Repeat the entries below exactly, missing none.

═══ AVAILABLE DATA

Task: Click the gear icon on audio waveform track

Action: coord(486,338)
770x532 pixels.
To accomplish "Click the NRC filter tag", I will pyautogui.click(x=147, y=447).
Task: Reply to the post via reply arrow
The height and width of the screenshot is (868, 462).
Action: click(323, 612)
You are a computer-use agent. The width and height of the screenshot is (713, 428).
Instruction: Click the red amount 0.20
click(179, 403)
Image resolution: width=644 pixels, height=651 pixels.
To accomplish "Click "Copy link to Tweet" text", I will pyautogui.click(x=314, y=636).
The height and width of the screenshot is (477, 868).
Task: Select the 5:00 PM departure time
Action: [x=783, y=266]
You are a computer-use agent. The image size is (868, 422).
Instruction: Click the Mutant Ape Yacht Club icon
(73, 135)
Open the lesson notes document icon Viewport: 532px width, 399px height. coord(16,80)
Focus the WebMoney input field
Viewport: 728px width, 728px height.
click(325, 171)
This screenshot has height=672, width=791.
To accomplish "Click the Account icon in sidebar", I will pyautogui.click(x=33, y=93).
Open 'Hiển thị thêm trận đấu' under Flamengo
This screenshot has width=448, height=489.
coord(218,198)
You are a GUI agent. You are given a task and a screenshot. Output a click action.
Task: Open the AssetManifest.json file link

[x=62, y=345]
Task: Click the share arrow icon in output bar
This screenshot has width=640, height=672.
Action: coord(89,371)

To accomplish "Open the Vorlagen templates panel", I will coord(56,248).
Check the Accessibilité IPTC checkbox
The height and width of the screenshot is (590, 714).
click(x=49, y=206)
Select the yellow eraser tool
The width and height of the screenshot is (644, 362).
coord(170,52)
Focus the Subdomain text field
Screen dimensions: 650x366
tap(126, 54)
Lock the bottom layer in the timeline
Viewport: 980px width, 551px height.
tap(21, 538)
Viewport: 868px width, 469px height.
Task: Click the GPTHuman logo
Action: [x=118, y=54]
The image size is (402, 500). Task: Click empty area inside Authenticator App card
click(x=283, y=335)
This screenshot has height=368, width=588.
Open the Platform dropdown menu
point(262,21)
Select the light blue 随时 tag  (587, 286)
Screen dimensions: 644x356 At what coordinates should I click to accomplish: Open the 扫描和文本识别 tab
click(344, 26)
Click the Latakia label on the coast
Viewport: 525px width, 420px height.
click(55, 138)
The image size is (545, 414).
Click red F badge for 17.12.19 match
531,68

══════

- **ANSWER AREA**
Task: Click the gear icon on audio waveform track

Action: coord(486,338)
770x532 pixels.
To accomplish "Click the NRC filter tag", I will pyautogui.click(x=147, y=447).
Task: Reply to the post via reply arrow
The height and width of the screenshot is (868, 462).
Action: click(323, 612)
You are a computer-use agent. The width and height of the screenshot is (713, 428).
Instruction: Click the red amount 0.20
click(179, 403)
Image resolution: width=644 pixels, height=651 pixels.
To accomplish "Click "Copy link to Tweet" text", I will pyautogui.click(x=314, y=636).
The height and width of the screenshot is (477, 868).
Task: Select the 5:00 PM departure time
Action: [x=783, y=266]
You are a computer-use agent. The image size is (868, 422).
Instruction: Click the Mutant Ape Yacht Club icon
(73, 135)
Open the lesson notes document icon Viewport: 532px width, 399px height. coord(16,80)
Focus the WebMoney input field
Viewport: 728px width, 728px height.
click(325, 171)
This screenshot has height=672, width=791.
To accomplish "Click the Account icon in sidebar", I will pyautogui.click(x=33, y=93).
Open 'Hiển thị thêm trận đấu' under Flamengo
This screenshot has width=448, height=489.
coord(218,198)
You are a GUI agent. You are given a task and a screenshot. Output a click action.
Task: Open the AssetManifest.json file link

[x=62, y=345]
Task: Click the share arrow icon in output bar
This screenshot has width=640, height=672.
Action: coord(89,371)

To accomplish "Open the Vorlagen templates panel", I will coord(56,248).
Check the Accessibilité IPTC checkbox
The height and width of the screenshot is (590, 714).
click(x=49, y=206)
Select the yellow eraser tool
The width and height of the screenshot is (644, 362).
coord(170,52)
Focus the Subdomain text field
Screen dimensions: 650x366
tap(126, 54)
Lock the bottom layer in the timeline
Viewport: 980px width, 551px height.
tap(21, 538)
Viewport: 868px width, 469px height.
Task: Click the GPTHuman logo
Action: [x=118, y=54]
The image size is (402, 500). Task: Click empty area inside Authenticator App card
click(x=283, y=335)
This screenshot has height=368, width=588.
Open the Platform dropdown menu
point(262,21)
Select the light blue 随时 tag  (587, 286)
Screen dimensions: 644x356 At what coordinates should I click to accomplish: Open the 扫描和文本识别 tab
click(344, 26)
Click the Latakia label on the coast
Viewport: 525px width, 420px height.
click(55, 138)
The image size is (545, 414).
Click red F badge for 17.12.19 match
531,68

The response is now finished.